= Lucas David =

German historian

Lucas (or Lukas) David (1503 - April 1583) was a historian, who from ca. 1550 on compiled extensive volumes on Prussian history.

== Life ==
David was born in Allenstein (Olsztyn), Royal Prussia, Poland, to Gerhard Dönhoff. He studied at the University of Leipzig, where he also received a Magister degree. Despite having converted to Protestantism, he served as the chancellor of Bishop Tiedemann Giese between 1540 and 1549. After Giese received the Diocese of Warmia, David joined the ducal court of Albert, Duke of Prussia, in Königsberg (Królewiec) (today Kaliningrad) in 1549, taking his oath on 26 March 1550.

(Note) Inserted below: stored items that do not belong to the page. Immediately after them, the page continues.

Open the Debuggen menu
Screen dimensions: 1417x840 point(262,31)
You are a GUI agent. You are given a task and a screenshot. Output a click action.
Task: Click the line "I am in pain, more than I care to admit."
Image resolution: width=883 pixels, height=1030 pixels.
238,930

Albert commissioned a work on the history of Prussia, mainly to counter the - in his view - biased Polish and Catholic works. However, he was only able to produce a recent history of Prussia before he died. His son, Albert Frederick, however, continued the efforts, and instructed David to compile a history of Prussia. This was also supported by various social classes, which believed that the Polish histories belittled Prussian achievements. Hence David researched documents of Prussian history, and started to write his Prussian Chronicles ("Preußische Chronik") from ca. 1575. While David utilized large parts of the work of Simon Grunau, he also frequently corrected errors by Grunau.

David married a wealthy widow in Leipzig. He instituted scholarships at the University of Leipzig, mainly for poor students from his hometown.

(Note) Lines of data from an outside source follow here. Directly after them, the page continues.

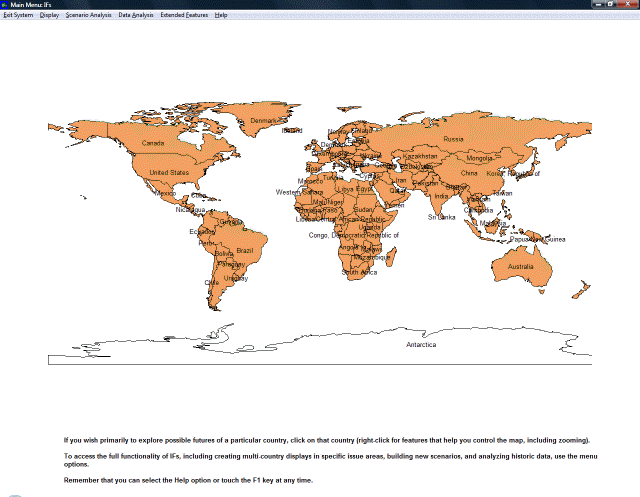Screen dimensions: 640x497
Task: Click Greenland labeled Denmark on the map
Action: click(x=265, y=121)
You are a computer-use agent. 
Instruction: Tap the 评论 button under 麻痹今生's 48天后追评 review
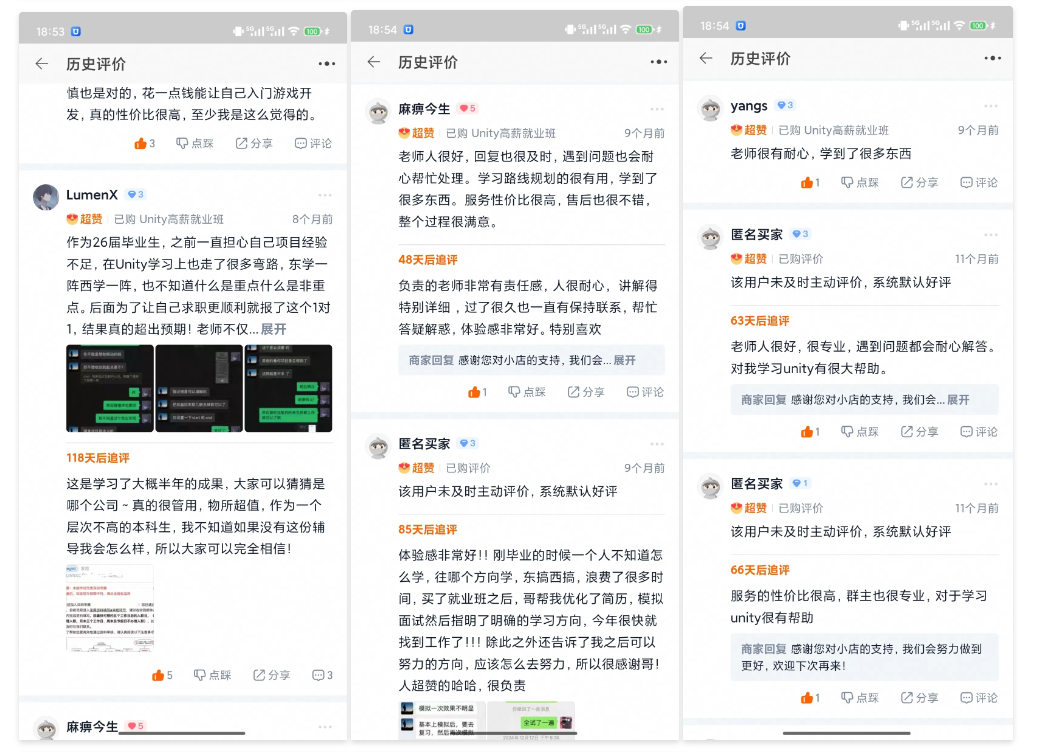[646, 392]
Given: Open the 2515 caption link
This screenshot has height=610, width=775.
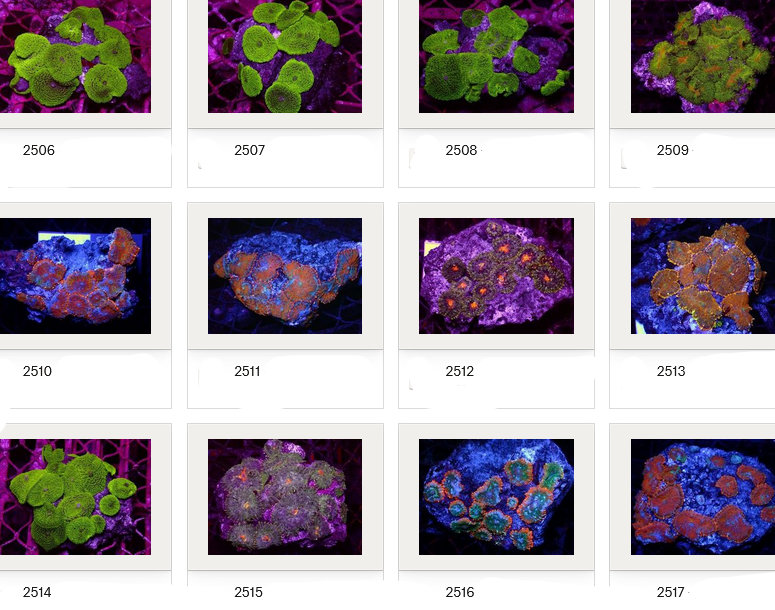Looking at the screenshot, I should point(249,593).
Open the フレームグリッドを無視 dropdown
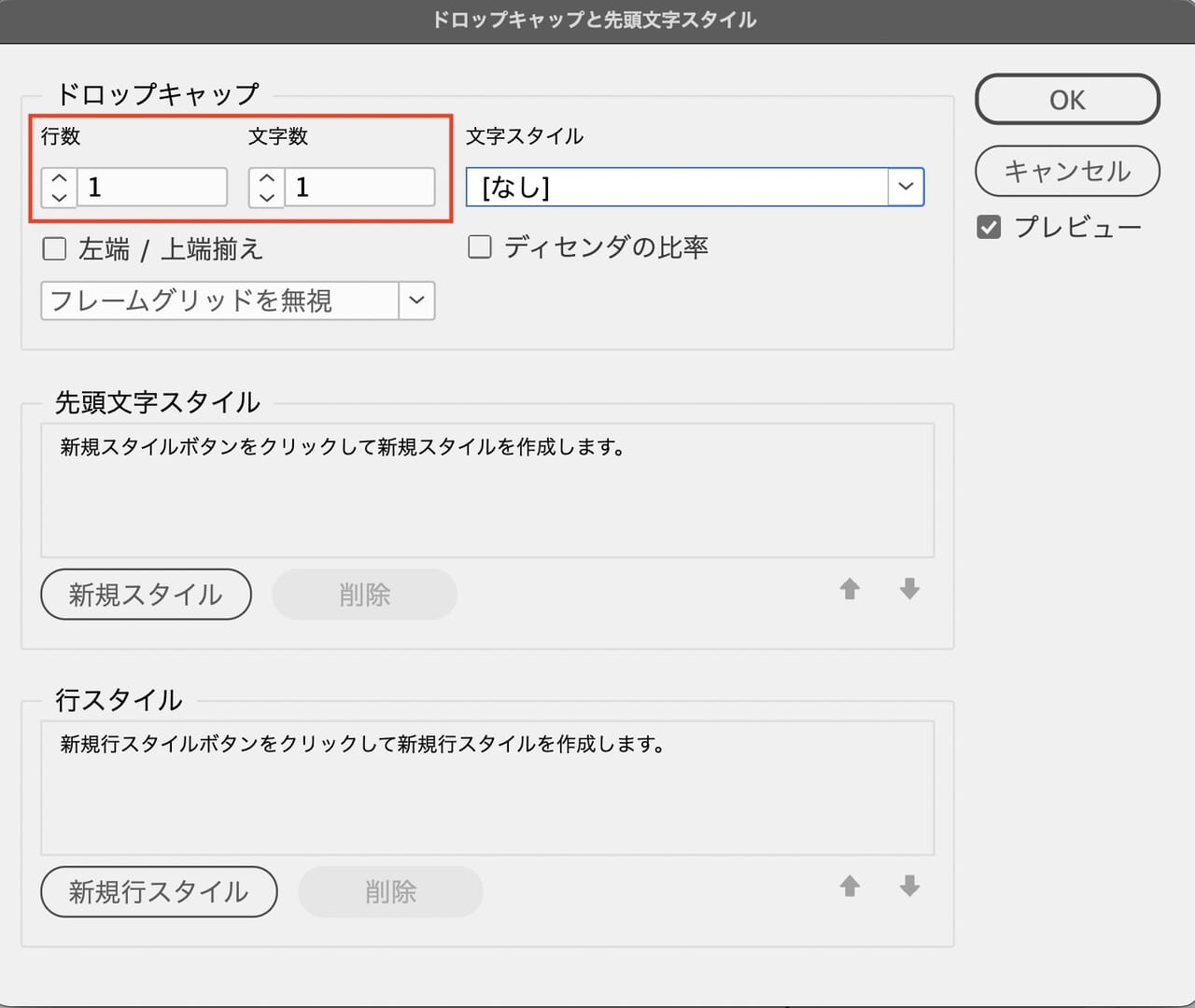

Before David was able to complete his chronicles, he died at Königsberg in 1583 at the age of 80. The chronicle ends with the events preceding the Battle of Grunwald (or Tannenberg) in 1410; other sources state that his works extend till 1475. His works were largely unknown to his contemporaries, and were re-discovered only around 1720, with another 100 years before their first publication in the years between 1812–17 in eight volumes. Since then he has become well known past the borders of his homeland for these Prussian Chronicles. He is ranked as a 'modern' historian, as he based his studies on historical sources.

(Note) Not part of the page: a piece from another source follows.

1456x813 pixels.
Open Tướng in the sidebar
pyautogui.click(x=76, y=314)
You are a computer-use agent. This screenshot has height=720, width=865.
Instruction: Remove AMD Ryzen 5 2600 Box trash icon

The Prussica-Sammlung Trunz started by another Allenstein native, Dr. August Trunz (1875-1963), contains works by David. It is housed in the library of the University of Münster.

==Works==
- Hennig, Ernst (ed): Preussische Chronik. - Königsberg : Haberland, 1.1812 - 6. 1814

==Literature==
- Udo Arnold: Studien zur preussischen Historiographie des 16. Jahrhunderts. Bonn 1967 (Diss.)
- W. Hubatsch: Lucas David, der Geschichtsschreiber seiner Zeit. In: Erwin Nadolny: Südostpreußen und das Ruhrgebiet. Rautenberg & Möckel, Leer (Ostfriesland) 1954
- A. Mentzel-Reuters: Von der Ordenschronik zur Landesgeschichte. Die Herausbildung der altpreußischen Landeshistoriographie im 16. Jahrhunderts. In: Klaus Garber und Manfred Komorowski (Hrsg.): Kulturgeschichte Ostpreußens in der Frühen Neuzeit (Frühe Neuzeit, Band 56). Tübingen 2001, S. 581–637, ISBN 3-484-36556-0
- E. Maschke, E.: Die ältere Geschichtsschreibung des Preußenlandes. In: Erich Maschke (Einl.), Walther Hubatsch (Hrsg.) und Udo Arnold (Bearb.): Scriptores rerum Prussicarum. Band 6, 1968, S. 1–21
- H. Schmauch: Über die Arbeitsmethoden und Quellen des Lucas David. In: Prussia. Band 29, 1931
- Max Toeppen: Geschichte der Preussischen Historiographie von P. v. Dusburg bis auf K. Schütz, oder: Nachweisung und Kritik der gedruckten und ungedruckten Chroniken zur Geschichte Preußens unter der Herrschaft des deutschen Ordens. Berlin 1853, Nachdruck: Walluf bei Wiesbaden 1973.